[Stored data entries]:
^^^^^^^^^^^^^^^^
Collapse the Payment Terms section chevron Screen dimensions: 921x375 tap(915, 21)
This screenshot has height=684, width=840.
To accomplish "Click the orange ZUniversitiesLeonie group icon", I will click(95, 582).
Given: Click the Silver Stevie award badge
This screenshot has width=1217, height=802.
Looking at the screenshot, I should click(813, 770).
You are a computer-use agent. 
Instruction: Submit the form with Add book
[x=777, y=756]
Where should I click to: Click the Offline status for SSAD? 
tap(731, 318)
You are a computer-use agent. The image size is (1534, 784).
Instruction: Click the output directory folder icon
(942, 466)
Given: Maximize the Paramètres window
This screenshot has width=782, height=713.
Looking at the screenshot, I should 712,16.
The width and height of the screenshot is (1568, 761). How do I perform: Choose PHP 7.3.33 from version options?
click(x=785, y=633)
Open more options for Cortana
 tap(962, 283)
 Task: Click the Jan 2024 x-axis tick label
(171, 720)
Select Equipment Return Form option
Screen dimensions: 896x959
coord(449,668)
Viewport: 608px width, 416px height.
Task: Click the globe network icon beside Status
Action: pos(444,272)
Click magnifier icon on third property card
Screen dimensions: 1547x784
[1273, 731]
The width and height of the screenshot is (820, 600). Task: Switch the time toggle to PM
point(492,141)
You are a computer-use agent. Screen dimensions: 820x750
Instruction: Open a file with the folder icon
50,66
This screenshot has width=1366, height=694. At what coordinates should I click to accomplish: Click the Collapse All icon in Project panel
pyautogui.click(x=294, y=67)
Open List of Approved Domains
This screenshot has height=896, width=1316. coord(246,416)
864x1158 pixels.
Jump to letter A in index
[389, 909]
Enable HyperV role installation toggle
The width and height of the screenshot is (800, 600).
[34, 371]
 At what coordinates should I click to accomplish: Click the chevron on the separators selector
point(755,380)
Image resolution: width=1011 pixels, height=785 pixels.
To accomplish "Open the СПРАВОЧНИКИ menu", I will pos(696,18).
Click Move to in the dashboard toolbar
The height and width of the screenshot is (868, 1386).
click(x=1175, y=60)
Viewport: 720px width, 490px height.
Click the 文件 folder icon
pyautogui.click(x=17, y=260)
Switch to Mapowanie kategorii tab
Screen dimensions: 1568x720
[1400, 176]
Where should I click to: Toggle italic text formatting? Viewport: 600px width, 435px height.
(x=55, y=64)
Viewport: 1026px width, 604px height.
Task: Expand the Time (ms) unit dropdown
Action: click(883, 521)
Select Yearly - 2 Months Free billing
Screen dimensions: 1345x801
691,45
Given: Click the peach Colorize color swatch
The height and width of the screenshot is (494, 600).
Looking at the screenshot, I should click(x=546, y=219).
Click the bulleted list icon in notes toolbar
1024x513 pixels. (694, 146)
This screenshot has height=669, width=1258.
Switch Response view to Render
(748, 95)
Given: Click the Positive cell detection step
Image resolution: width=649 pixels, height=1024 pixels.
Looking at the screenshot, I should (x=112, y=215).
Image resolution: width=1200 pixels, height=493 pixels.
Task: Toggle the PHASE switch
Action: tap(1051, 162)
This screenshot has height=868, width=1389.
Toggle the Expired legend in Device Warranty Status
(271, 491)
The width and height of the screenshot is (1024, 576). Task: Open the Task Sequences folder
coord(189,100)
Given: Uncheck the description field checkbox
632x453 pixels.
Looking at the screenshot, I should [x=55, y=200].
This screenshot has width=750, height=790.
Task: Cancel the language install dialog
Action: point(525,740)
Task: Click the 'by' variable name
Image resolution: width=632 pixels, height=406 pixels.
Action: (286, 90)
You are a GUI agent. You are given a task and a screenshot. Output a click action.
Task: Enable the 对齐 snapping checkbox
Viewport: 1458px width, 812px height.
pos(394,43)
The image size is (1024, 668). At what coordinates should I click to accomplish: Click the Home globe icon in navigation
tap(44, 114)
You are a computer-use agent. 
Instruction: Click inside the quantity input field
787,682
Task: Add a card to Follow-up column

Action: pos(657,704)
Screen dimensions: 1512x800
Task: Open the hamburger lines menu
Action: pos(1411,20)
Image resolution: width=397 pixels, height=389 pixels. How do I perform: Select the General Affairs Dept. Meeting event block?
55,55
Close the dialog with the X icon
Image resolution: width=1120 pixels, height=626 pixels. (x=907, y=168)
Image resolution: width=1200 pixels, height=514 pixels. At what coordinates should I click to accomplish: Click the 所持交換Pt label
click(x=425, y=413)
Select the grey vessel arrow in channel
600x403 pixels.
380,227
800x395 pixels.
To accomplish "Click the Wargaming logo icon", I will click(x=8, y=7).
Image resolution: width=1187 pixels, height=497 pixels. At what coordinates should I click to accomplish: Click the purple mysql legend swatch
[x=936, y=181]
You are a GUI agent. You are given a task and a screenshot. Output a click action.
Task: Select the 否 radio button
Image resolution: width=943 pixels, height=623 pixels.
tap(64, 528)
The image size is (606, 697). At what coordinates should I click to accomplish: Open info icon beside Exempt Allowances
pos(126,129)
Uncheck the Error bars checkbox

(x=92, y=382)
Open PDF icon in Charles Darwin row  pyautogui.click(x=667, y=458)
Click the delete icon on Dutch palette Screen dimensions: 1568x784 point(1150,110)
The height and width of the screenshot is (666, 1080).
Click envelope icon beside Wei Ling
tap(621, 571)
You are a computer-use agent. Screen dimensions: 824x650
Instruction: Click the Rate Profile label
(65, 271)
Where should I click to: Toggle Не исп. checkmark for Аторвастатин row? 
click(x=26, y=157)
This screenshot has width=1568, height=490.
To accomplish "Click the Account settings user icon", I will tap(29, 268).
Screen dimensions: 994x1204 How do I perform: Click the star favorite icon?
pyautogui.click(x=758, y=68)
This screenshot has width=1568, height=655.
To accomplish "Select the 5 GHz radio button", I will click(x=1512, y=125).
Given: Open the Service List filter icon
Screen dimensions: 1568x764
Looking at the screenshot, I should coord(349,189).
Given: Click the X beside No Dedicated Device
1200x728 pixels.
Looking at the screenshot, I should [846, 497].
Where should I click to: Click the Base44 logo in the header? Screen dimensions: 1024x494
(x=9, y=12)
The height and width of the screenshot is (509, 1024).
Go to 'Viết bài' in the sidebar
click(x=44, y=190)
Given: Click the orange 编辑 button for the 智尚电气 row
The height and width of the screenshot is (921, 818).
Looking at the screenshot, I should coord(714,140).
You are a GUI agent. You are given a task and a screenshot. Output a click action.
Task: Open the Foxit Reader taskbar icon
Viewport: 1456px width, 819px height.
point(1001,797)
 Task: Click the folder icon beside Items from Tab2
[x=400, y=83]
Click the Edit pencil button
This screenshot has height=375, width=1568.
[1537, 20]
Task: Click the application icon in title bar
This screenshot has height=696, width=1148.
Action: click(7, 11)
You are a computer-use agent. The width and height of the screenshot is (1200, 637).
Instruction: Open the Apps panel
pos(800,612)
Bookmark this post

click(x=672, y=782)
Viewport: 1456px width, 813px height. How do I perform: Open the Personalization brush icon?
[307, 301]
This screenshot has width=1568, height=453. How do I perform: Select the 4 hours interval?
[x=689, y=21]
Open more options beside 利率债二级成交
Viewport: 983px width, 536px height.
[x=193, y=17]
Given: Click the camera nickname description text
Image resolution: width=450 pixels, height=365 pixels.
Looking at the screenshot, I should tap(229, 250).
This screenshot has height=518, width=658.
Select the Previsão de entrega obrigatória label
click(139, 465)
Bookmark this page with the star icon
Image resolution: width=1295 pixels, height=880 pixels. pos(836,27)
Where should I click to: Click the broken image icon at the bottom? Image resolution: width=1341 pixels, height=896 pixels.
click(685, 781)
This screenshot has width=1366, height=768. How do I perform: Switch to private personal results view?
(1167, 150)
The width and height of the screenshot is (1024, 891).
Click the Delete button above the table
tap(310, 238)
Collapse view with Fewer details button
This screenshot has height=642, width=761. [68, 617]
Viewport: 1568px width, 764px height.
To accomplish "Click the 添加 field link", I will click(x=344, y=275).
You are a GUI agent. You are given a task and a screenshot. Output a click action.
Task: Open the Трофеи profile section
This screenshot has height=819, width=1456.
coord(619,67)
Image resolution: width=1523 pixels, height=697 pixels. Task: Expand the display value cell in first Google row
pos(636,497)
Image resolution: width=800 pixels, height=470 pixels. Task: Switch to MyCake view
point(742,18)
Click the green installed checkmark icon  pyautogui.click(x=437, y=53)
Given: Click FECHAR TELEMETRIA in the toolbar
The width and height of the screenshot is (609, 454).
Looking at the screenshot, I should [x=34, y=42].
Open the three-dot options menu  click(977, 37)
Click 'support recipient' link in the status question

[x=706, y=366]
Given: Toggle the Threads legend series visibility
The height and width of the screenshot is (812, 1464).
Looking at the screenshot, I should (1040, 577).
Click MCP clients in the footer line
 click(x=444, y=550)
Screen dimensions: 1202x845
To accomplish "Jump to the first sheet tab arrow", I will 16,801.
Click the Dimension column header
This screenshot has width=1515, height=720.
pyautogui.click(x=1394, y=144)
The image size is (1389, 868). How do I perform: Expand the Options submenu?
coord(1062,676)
^^^^^^^^^^^^^^^^
[What the task requires]: From the data above, output only the lines between the line containing "Instruction: Click the output" and the line containing "You are a computer-use agent. Screen dimensions: 820x750", inclusive, exactly as written.

[Exercise solution]:
Instruction: Click the output directory folder icon
(942, 466)
Given: Maximize the Paramètres window
This screenshot has width=782, height=713.
Looking at the screenshot, I should 712,16.
The width and height of the screenshot is (1568, 761). How do I perform: Choose PHP 7.3.33 from version options?
click(x=785, y=633)
Open more options for Cortana
 tap(962, 283)
 Task: Click the Jan 2024 x-axis tick label
(171, 720)
Select Equipment Return Form option
Screen dimensions: 896x959
coord(449,668)
Viewport: 608px width, 416px height.
Task: Click the globe network icon beside Status
Action: pos(444,272)
Click magnifier icon on third property card
Screen dimensions: 1547x784
[1273, 731]
The width and height of the screenshot is (820, 600). Task: Switch the time toggle to PM
point(492,141)
You are a computer-use agent. Screen dimensions: 820x750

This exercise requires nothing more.